TASK DESCRIPTION:
List every line in the data below that contains the string "profile".

(Records from a dataset)
——

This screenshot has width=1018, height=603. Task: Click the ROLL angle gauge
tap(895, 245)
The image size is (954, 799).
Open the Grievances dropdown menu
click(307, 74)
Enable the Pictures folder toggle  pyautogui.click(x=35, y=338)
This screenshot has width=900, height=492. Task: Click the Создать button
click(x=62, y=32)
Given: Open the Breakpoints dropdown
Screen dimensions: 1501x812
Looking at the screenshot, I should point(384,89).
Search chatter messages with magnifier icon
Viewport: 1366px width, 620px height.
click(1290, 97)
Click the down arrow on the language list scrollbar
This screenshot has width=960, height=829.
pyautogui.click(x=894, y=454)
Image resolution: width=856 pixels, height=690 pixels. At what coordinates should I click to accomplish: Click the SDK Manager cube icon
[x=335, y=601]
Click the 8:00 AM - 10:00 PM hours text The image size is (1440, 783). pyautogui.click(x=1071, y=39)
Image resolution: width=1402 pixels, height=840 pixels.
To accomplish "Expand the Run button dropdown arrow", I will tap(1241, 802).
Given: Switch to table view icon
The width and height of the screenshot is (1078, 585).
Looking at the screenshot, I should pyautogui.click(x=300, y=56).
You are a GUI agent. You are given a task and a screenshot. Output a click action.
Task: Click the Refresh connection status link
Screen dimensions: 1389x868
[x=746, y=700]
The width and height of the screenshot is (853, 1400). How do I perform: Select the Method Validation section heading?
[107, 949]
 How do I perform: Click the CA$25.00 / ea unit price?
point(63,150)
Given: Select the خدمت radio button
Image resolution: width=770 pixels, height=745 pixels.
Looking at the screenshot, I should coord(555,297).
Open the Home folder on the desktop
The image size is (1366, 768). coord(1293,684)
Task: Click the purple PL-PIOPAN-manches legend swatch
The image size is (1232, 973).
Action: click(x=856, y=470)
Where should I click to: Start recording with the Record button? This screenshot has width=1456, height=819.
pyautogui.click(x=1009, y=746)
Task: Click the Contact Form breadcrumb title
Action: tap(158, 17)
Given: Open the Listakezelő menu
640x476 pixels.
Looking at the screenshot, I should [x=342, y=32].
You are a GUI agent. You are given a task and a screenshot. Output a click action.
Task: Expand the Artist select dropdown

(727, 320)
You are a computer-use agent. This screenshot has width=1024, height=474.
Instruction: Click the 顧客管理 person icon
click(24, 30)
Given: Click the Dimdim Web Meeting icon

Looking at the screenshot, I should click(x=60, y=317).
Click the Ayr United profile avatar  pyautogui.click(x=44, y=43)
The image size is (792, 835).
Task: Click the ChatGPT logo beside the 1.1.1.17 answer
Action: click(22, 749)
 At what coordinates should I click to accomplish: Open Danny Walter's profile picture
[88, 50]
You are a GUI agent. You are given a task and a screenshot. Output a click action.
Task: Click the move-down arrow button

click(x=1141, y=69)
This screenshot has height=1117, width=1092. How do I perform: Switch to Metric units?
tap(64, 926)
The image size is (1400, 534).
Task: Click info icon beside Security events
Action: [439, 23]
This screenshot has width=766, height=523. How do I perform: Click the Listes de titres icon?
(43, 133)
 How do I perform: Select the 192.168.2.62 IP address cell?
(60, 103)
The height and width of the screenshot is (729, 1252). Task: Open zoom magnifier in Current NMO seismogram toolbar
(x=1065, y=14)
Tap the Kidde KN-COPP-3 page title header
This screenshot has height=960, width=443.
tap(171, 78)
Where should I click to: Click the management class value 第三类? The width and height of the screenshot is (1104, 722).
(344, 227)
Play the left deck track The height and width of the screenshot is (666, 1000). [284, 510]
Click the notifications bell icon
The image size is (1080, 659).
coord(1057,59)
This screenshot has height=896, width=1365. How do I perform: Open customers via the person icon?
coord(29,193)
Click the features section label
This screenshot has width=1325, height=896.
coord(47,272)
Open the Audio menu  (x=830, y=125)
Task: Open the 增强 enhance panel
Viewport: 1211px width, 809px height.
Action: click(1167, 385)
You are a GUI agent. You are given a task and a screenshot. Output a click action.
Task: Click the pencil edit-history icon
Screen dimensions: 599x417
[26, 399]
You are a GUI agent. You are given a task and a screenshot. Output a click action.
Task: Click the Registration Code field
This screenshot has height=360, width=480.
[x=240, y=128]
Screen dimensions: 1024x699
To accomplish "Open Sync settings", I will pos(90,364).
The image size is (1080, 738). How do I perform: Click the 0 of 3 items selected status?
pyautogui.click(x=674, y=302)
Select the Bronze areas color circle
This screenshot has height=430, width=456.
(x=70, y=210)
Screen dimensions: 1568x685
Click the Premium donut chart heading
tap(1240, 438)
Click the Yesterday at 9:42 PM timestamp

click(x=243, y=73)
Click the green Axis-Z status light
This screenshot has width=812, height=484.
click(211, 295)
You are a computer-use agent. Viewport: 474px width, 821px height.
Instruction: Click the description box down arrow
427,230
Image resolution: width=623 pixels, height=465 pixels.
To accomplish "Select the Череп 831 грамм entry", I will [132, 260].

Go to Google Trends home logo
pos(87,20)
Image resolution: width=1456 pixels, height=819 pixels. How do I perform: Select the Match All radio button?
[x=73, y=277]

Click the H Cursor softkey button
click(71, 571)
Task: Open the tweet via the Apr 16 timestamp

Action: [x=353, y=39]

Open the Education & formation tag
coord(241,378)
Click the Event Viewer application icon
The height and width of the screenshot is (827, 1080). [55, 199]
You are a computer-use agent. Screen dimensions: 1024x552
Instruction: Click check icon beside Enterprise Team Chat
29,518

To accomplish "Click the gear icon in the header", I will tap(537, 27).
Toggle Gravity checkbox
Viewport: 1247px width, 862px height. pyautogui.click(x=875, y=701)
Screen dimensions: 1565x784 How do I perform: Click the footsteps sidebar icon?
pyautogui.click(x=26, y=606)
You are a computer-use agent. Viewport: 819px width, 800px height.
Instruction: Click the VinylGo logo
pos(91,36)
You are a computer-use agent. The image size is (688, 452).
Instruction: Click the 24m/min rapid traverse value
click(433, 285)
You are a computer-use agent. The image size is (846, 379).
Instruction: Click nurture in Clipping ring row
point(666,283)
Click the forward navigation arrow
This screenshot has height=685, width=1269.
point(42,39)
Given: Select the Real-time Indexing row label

——

EXERCISE ANSWER:
Click the Ayr United profile avatar  pyautogui.click(x=44, y=43)
 At what coordinates should I click to accomplish: Open Danny Walter's profile picture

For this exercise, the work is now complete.